- AVAILABLE RECORDS -
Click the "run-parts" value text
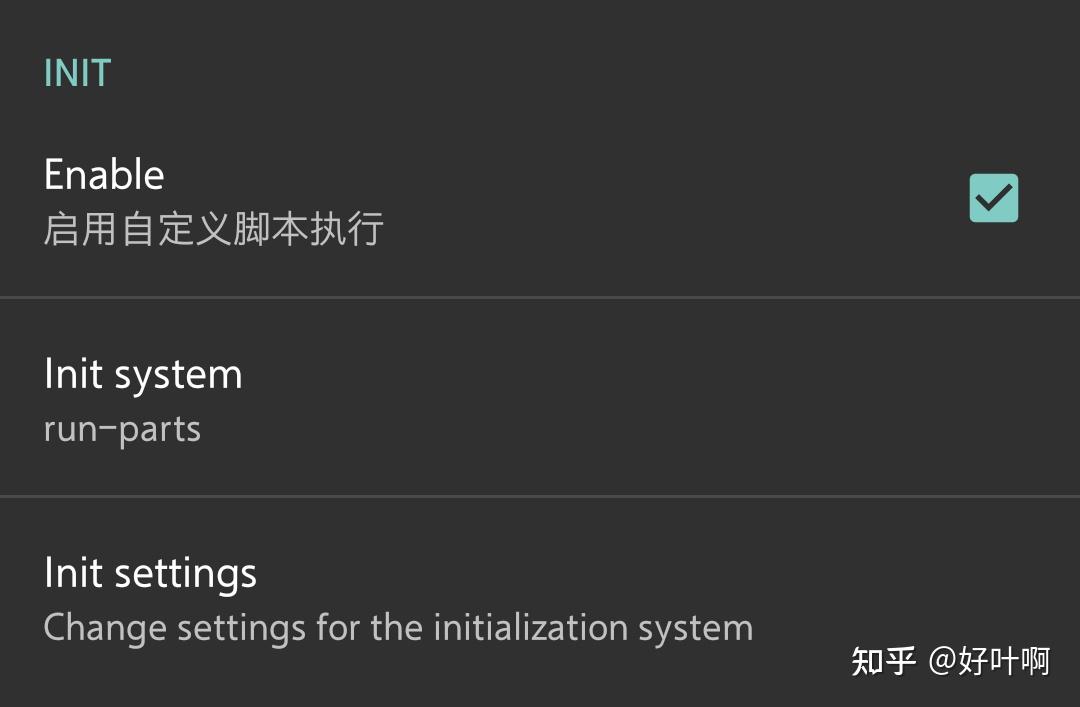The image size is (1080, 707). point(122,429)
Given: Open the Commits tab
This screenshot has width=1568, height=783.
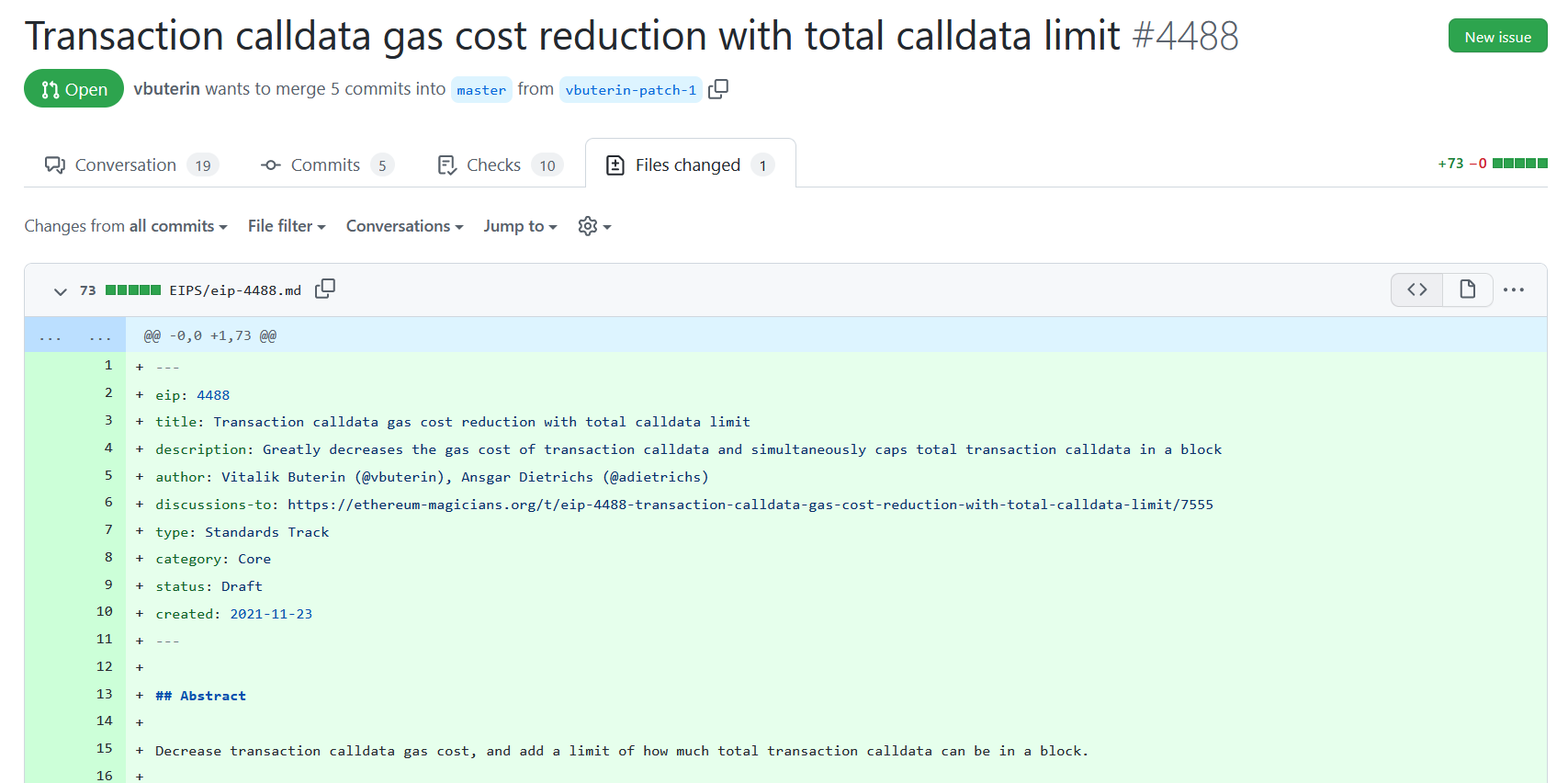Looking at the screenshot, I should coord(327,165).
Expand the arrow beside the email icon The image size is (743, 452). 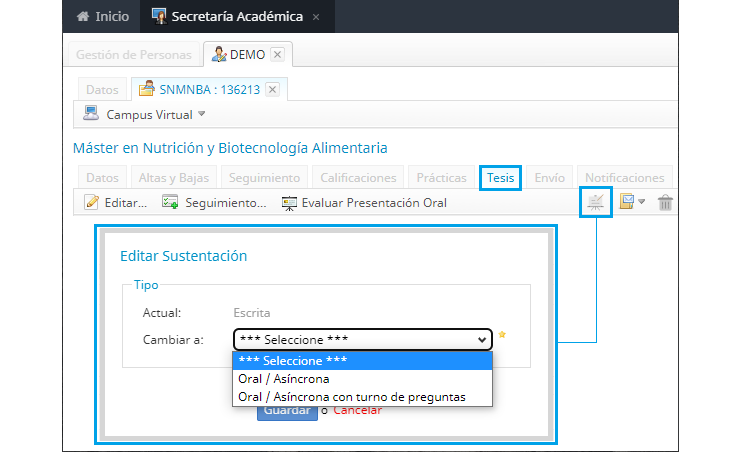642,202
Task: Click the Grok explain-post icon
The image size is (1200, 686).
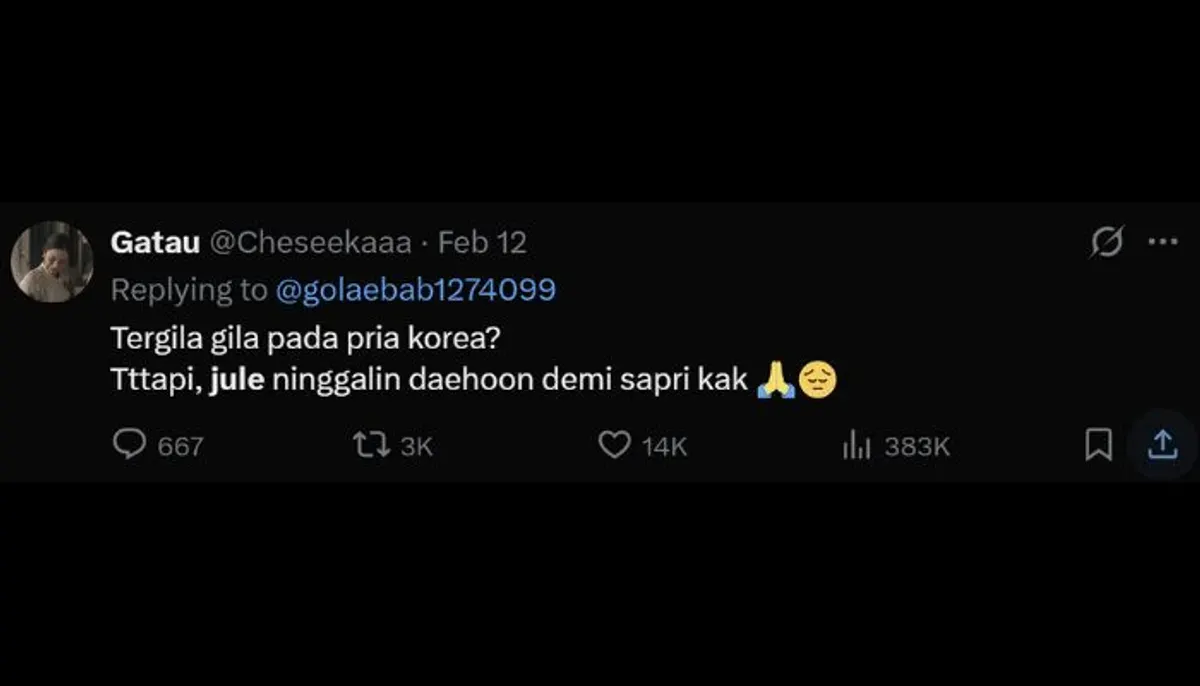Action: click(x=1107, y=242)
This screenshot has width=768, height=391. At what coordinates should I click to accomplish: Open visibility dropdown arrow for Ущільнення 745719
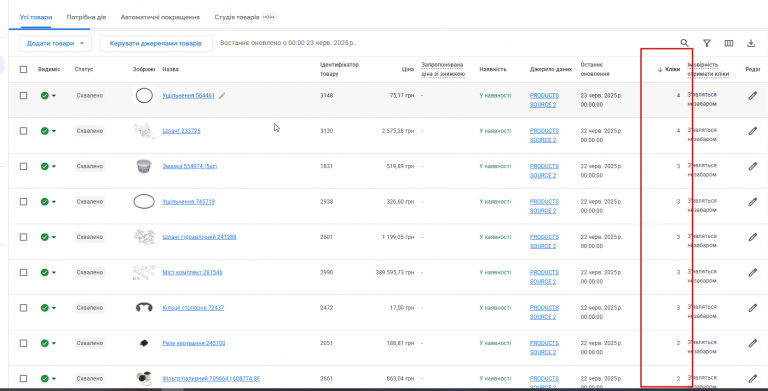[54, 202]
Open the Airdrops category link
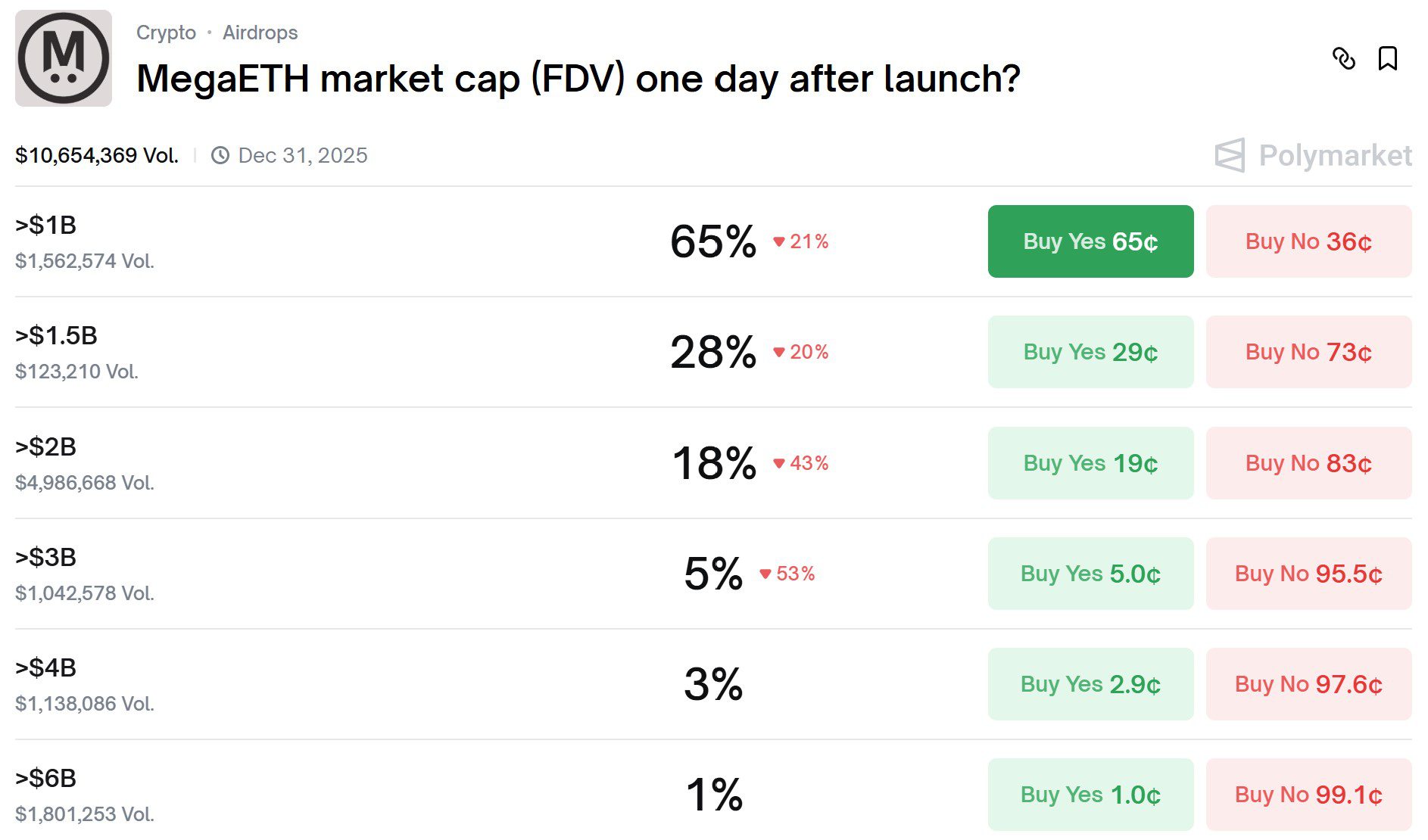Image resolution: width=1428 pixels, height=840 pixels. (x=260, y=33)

--

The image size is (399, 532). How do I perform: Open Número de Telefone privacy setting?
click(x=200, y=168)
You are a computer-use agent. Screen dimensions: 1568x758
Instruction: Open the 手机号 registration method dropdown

---

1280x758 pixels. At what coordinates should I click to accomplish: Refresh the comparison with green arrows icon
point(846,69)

- DIRECTIONS FOR THIS TASK -
Please copy, exactly as written, every line in the listing above from the line with "The image size is (399, 532)." up to and including the line with "Instruction: Open the".

- OUTPUT FOR THIS EXERCISE -
The image size is (399, 532). How do I perform: Open Número de Telefone privacy setting?
click(x=200, y=168)
You are a computer-use agent. Screen dimensions: 1568x758
Instruction: Open the 手机号 registration method dropdown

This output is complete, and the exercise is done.